Source material:
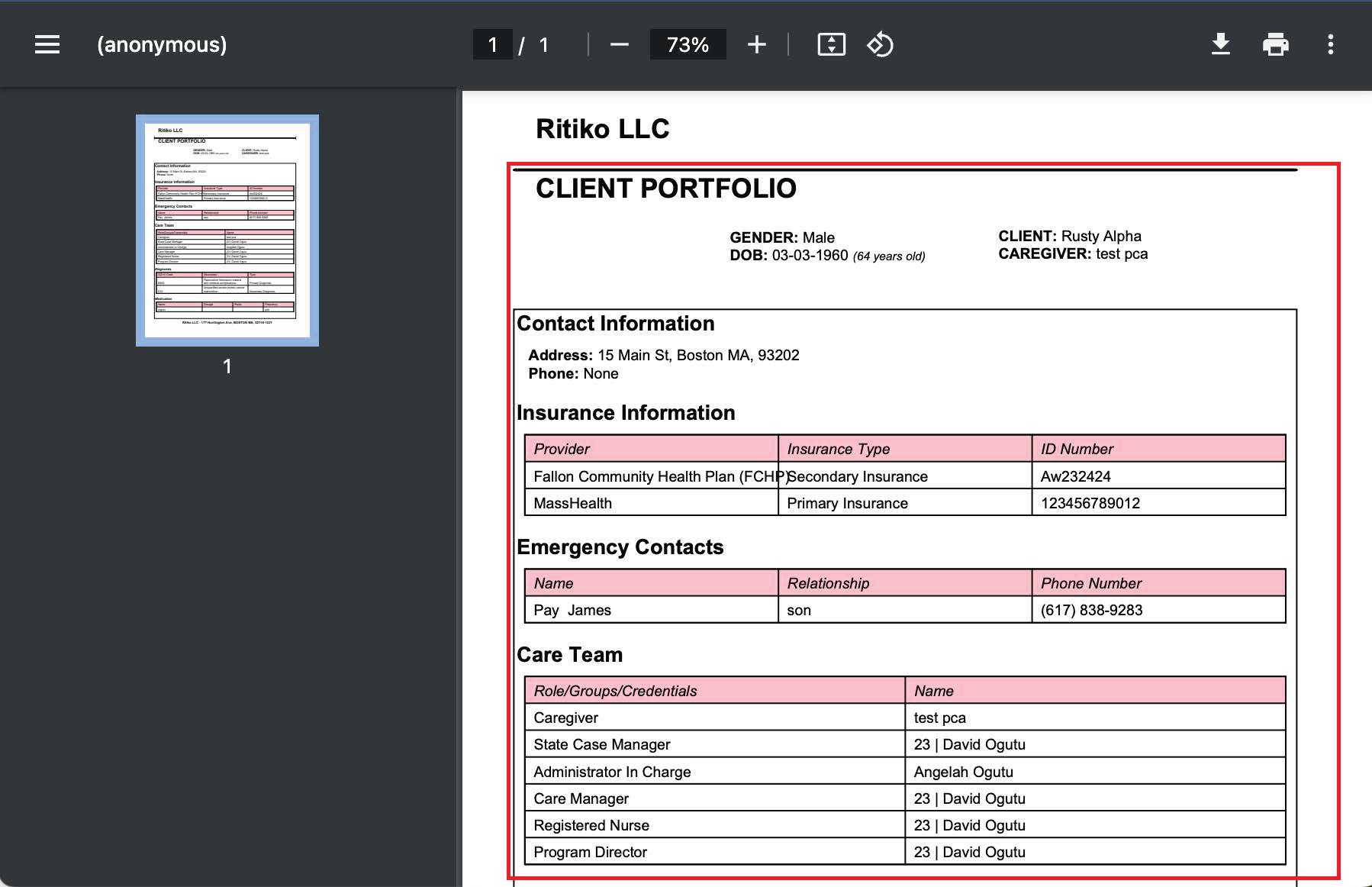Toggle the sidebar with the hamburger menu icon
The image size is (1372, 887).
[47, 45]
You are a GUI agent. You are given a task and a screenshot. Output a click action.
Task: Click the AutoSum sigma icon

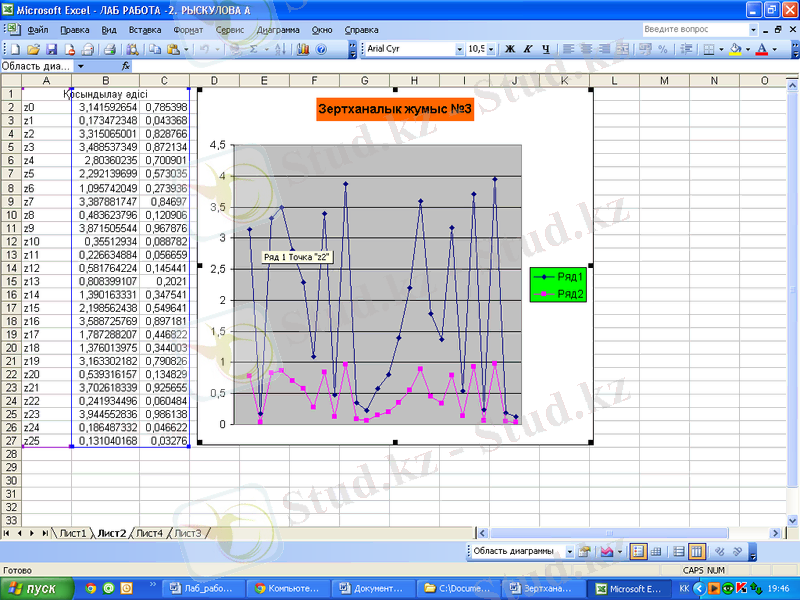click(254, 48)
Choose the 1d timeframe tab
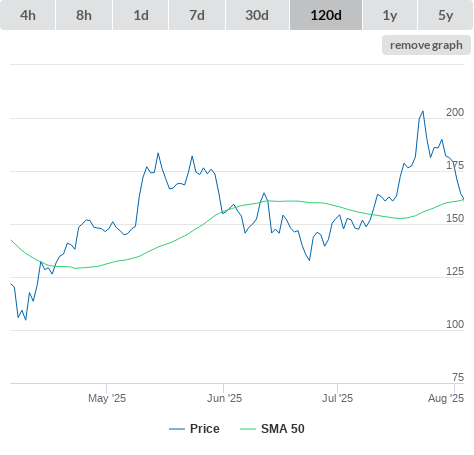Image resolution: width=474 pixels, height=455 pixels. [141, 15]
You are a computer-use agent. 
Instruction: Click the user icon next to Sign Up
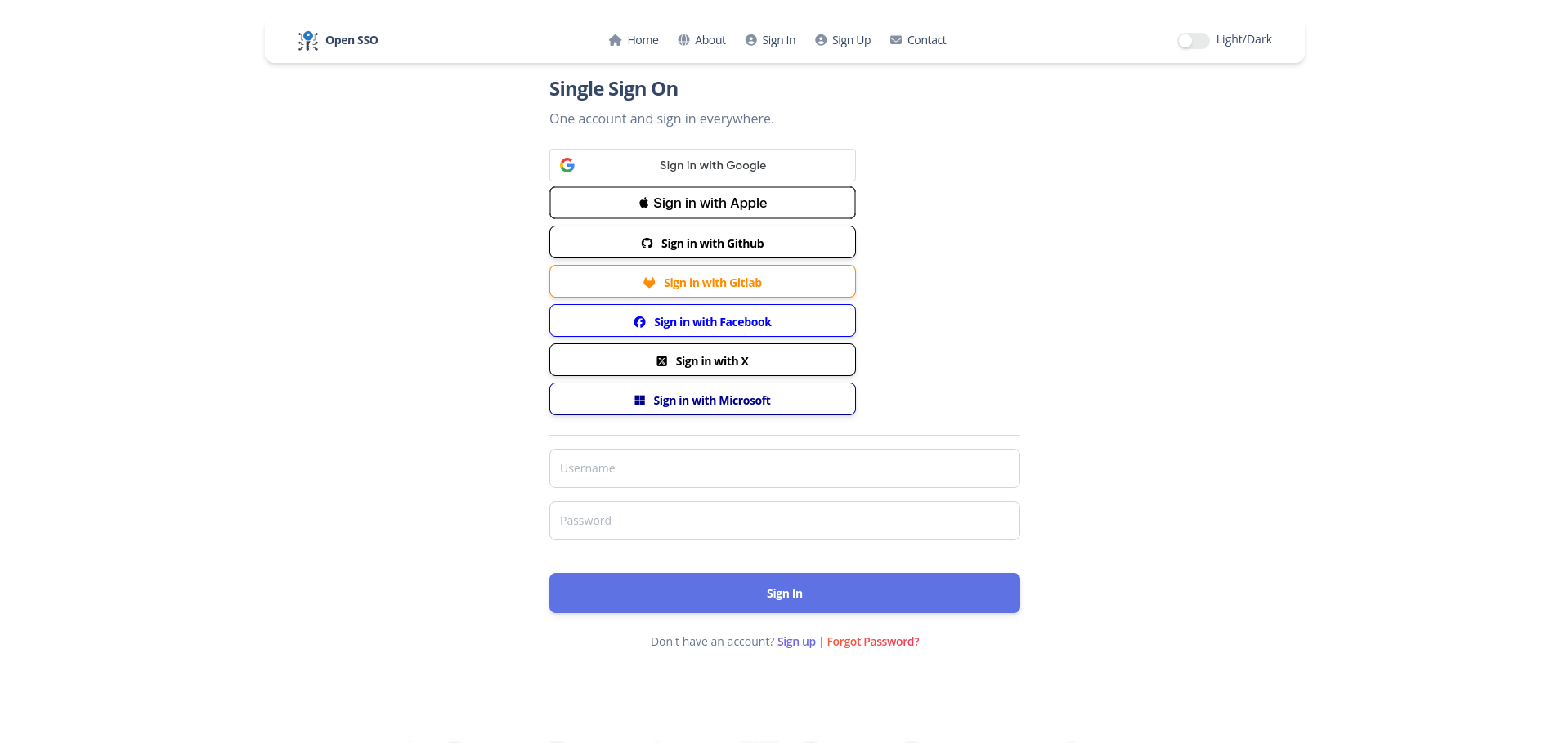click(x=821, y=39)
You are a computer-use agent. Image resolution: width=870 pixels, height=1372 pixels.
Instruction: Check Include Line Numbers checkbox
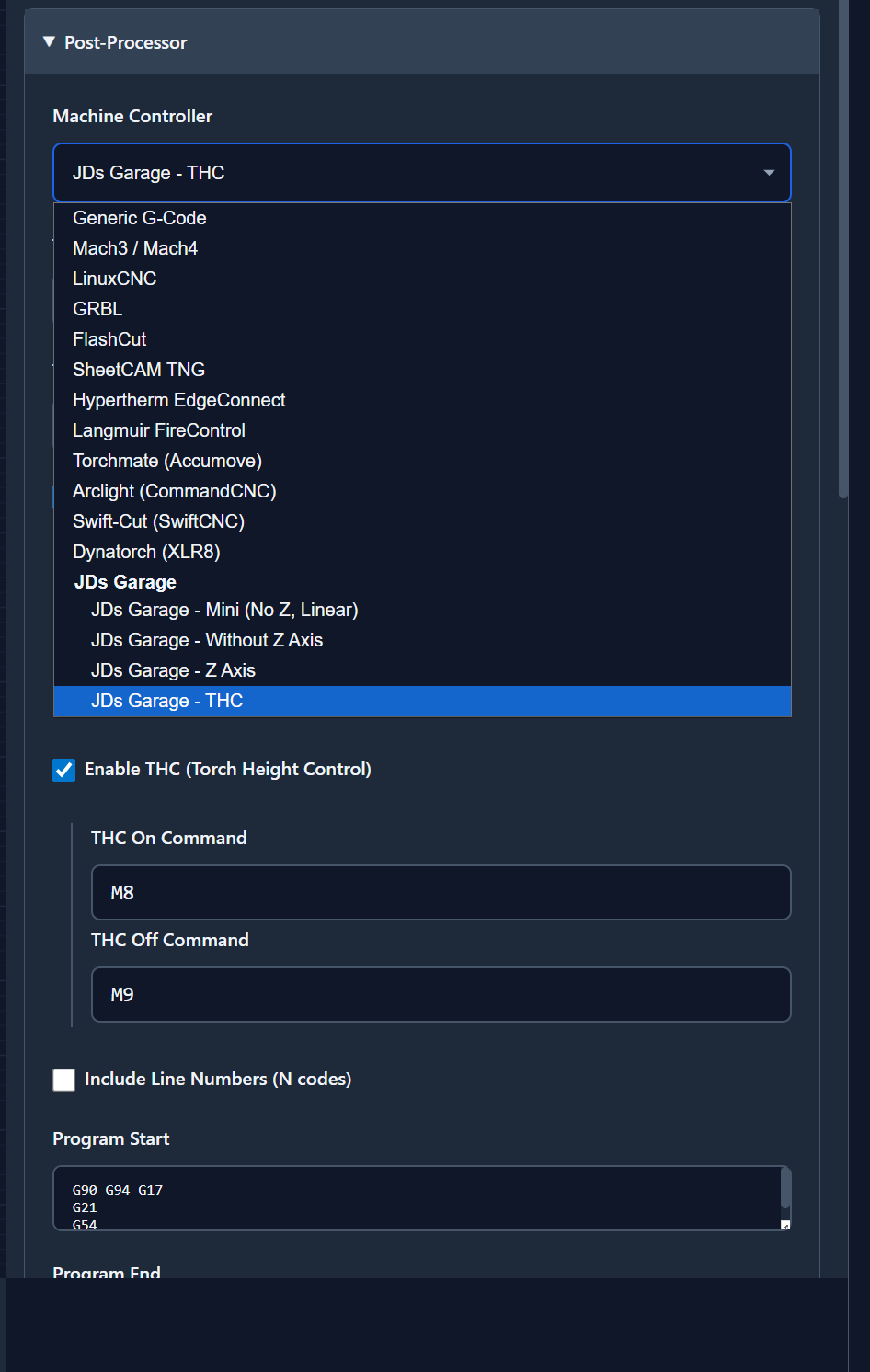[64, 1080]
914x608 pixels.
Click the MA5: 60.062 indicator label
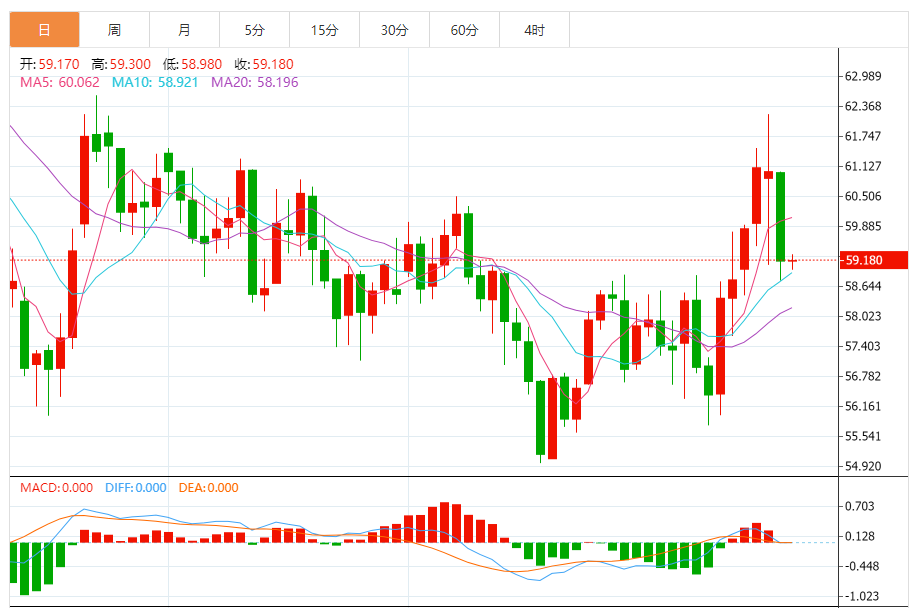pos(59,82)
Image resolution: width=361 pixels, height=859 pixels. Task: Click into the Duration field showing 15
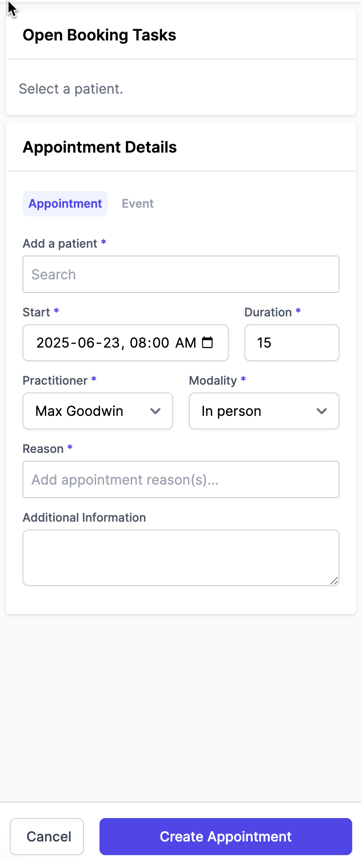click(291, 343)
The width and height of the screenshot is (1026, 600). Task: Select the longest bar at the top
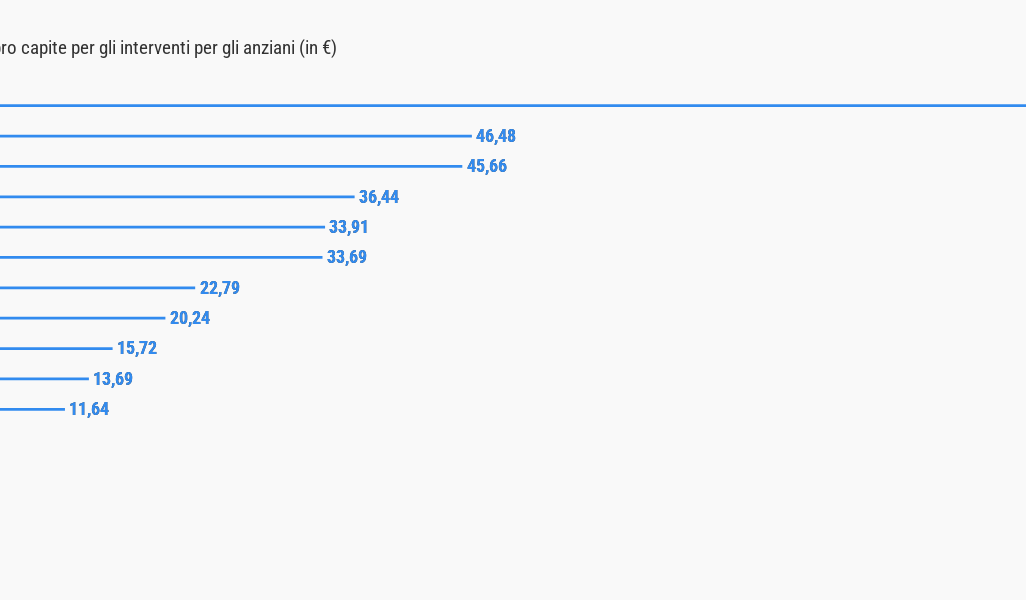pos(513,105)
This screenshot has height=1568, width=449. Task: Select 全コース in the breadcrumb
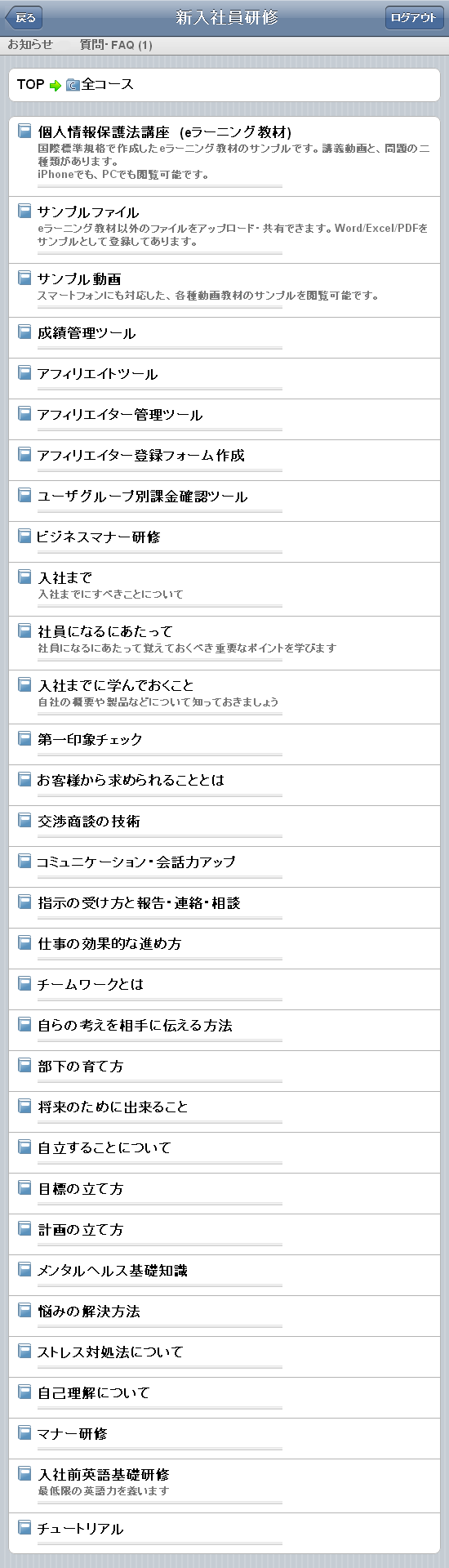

Exercise requirements:
Reproduce, exactly and without pictures, the lines above from the one containing "Click the MA5: 60.062 indicator label" through the last line of the material, both ends included, and nothing more.

Expected answer:
Click the MA5: 60.062 indicator label
pos(59,82)
Image resolution: width=361 pixels, height=859 pixels. Task: Click into the Duration field showing 15
click(291, 343)
The width and height of the screenshot is (1026, 600). Task: Select the longest bar at the top
pos(513,105)
This screenshot has height=1568, width=449. Task: Select 全コース in the breadcrumb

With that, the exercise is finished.